▽

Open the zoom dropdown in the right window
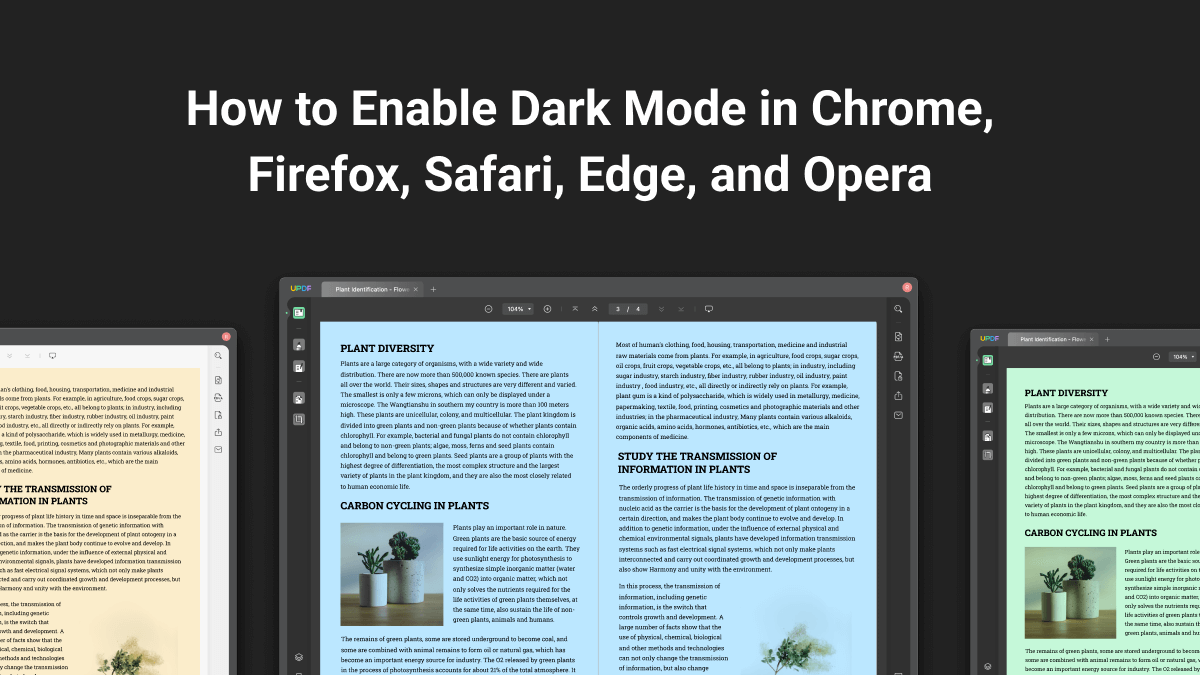Image resolution: width=1200 pixels, height=675 pixels. pos(1181,355)
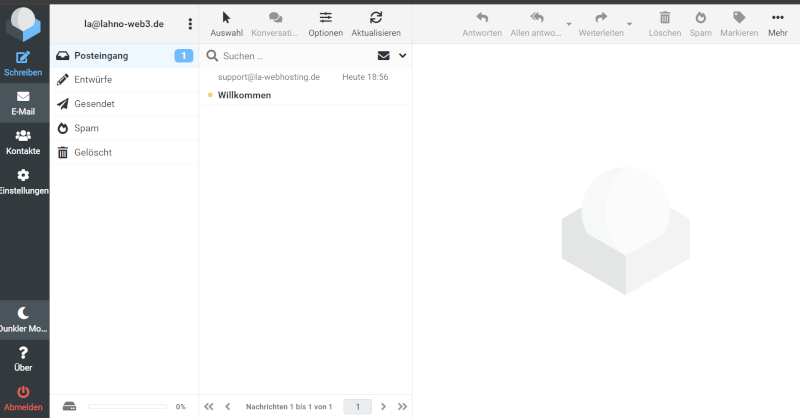Click the storage quota progress bar

point(127,407)
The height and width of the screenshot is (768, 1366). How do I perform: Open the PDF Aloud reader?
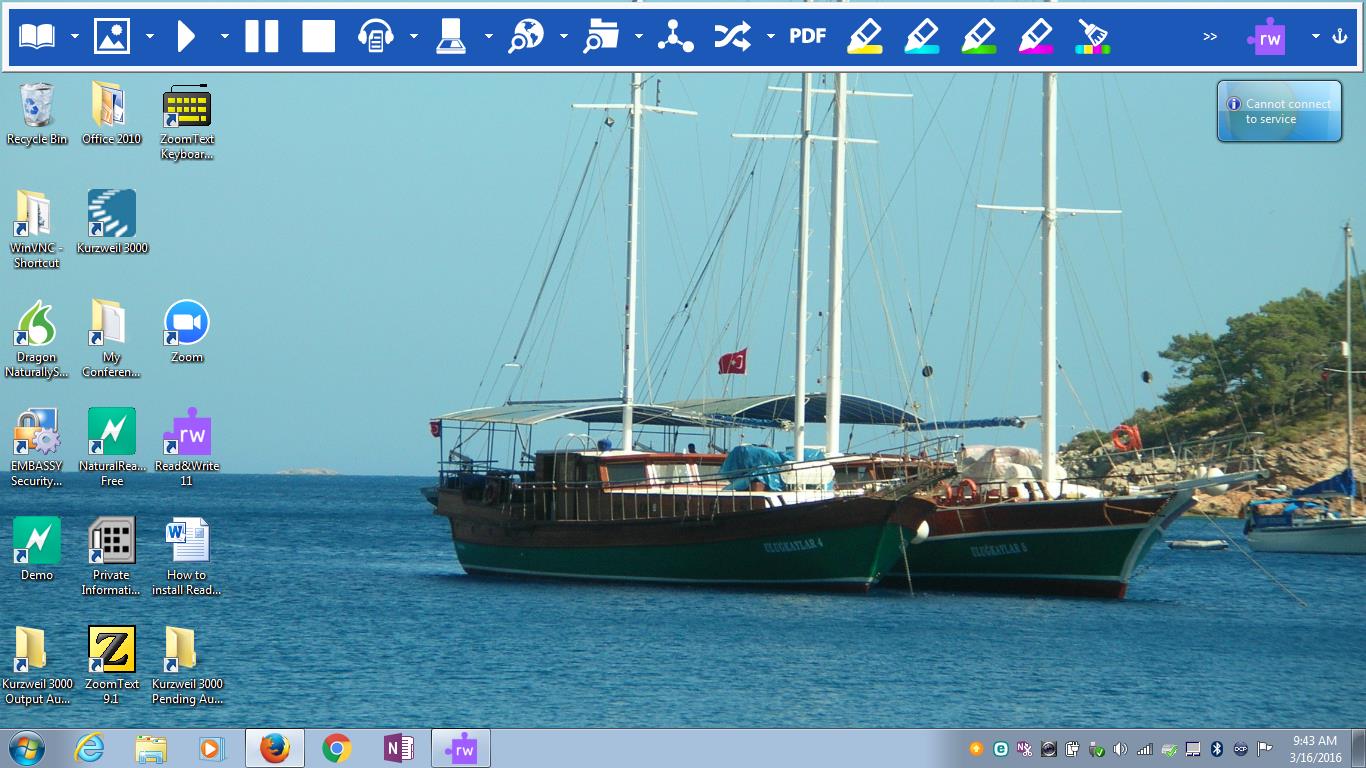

△

## [What you are asked to do]
Return all of the entries exactly as written, but drop any pictures they hold.

## [Written solution]
Open the zoom dropdown in the right window
Image resolution: width=1200 pixels, height=675 pixels. pos(1181,355)
Click the storage quota progress bar

point(127,407)
The height and width of the screenshot is (768, 1366). How do I perform: Open the PDF Aloud reader?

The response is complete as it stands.